EXERCISE
Render each line of the listing below as a row in a Markdown table with the columns Row and Line, numbering the rows and skipping blank lines.

[start of RECORDS SUPPLIED]

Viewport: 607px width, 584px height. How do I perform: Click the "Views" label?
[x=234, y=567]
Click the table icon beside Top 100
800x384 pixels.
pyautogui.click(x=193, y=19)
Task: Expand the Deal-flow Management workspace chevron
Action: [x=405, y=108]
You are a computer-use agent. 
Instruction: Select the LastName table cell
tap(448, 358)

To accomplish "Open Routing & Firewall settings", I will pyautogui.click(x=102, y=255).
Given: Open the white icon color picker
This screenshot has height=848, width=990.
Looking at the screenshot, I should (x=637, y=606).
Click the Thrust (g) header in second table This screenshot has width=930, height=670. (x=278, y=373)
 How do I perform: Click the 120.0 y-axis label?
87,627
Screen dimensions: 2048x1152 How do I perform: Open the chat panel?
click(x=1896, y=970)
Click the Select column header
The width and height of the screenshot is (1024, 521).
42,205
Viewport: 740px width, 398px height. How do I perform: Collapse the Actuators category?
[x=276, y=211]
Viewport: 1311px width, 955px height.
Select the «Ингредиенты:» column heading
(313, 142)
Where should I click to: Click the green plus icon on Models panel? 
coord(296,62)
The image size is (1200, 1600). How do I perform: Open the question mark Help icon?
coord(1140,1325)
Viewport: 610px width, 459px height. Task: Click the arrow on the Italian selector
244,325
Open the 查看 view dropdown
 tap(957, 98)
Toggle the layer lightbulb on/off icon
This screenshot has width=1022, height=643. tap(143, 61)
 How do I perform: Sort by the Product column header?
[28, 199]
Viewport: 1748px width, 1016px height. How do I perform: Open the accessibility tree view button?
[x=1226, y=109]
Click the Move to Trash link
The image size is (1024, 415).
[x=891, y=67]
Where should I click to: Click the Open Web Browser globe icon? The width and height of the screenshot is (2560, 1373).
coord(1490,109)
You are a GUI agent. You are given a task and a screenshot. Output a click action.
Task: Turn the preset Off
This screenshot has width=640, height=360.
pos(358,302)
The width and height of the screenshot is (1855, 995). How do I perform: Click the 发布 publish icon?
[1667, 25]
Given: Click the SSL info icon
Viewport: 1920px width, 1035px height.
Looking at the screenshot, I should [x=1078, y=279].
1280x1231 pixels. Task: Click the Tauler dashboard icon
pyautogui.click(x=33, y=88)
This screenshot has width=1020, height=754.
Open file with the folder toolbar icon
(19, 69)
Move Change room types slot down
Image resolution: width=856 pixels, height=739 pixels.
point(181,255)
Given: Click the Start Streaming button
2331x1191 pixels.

[end of RECORDS SUPPLIED]

OUTPUT FOR THIS TASK
| Row | Line |
|---|---|
| 1 | Viewport: 607px width, 584px height. How do I perform: Click the "Views" label? |
| 2 | [x=234, y=567] |
| 3 | Click the table icon beside Top 100 |
| 4 | 800x384 pixels. |
| 5 | pyautogui.click(x=193, y=19) |
| 6 | Task: Expand the Deal-flow Management workspace chevron |
| 7 | Action: [x=405, y=108] |
| 8 | You are a computer-use agent.  |
| 9 | Instruction: Select the LastName table cell |
| 10 | tap(448, 358) |
| 11 | To accomplish "Open Routing & Firewall settings", I will pyautogui.click(x=102, y=255). |
| 12 | Given: Open the white icon color picker |
| 13 | This screenshot has height=848, width=990. |
| 14 | Looking at the screenshot, I should (x=637, y=606). |
| 15 | Click the Thrust (g) header in second table This screenshot has width=930, height=670. (x=278, y=373) |
| 16 |  How do I perform: Click the 120.0 y-axis label? |
| 17 | 87,627 |
| 18 | Screen dimensions: 2048x1152 How do I perform: Open the chat panel? |
| 19 | click(x=1896, y=970) |
| 20 | Click the Select column header |
| 21 | The width and height of the screenshot is (1024, 521). |
| 22 | 42,205 |
| 23 | Viewport: 740px width, 398px height. How do I perform: Collapse the Actuators category? |
| 24 | [x=276, y=211] |
| 25 | Viewport: 1311px width, 955px height. |
| 26 | Select the «Ингредиенты:» column heading |
| 27 | (313, 142) |
| 28 | Where should I click to: Click the green plus icon on Models panel?  |
| 29 | coord(296,62) |
| 30 | The image size is (1200, 1600). How do I perform: Open the question mark Help icon? |
| 31 | coord(1140,1325) |
| 32 | Viewport: 610px width, 459px height. Task: Click the arrow on the Italian selector |
| 33 | 244,325 |
| 34 | Open the 查看 view dropdown |
| 35 |  tap(957, 98) |
| 36 | Toggle the layer lightbulb on/off icon |
| 37 | This screenshot has width=1022, height=643. tap(143, 61) |
| 38 |  How do I perform: Sort by the Product column header? |
| 39 | [28, 199] |
| 40 | Viewport: 1748px width, 1016px height. How do I perform: Open the accessibility tree view button? |
| 41 | [x=1226, y=109] |
| 42 | Click the Move to Trash link |
| 43 | The image size is (1024, 415). |
| 44 | [x=891, y=67] |
| 45 | Where should I click to: Click the Open Web Browser globe icon? The width and height of the screenshot is (2560, 1373). |
| 46 | coord(1490,109) |
| 47 | You are a GUI agent. You are given a task and a screenshot. Output a click action. |
| 48 | Task: Turn the preset Off |
| 49 | This screenshot has width=640, height=360. |
| 50 | pos(358,302) |
| 51 | The width and height of the screenshot is (1855, 995). How do I perform: Click the 发布 publish icon? |
| 52 | [1667, 25] |
| 53 | Given: Click the SSL info icon |
| 54 | Viewport: 1920px width, 1035px height. |
| 55 | Looking at the screenshot, I should [x=1078, y=279]. |
| 56 | 1280x1231 pixels. Task: Click the Tauler dashboard icon |
| 57 | pyautogui.click(x=33, y=88) |
| 58 | This screenshot has width=1020, height=754. |
| 59 | Open file with the folder toolbar icon |
| 60 | (19, 69) |
| 61 | Move Change room types slot down |
| 62 | Image resolution: width=856 pixels, height=739 pixels. |
| 63 | point(181,255) |
| 64 | Given: Click the Start Streaming button |
| 65 | 2331x1191 pixels. |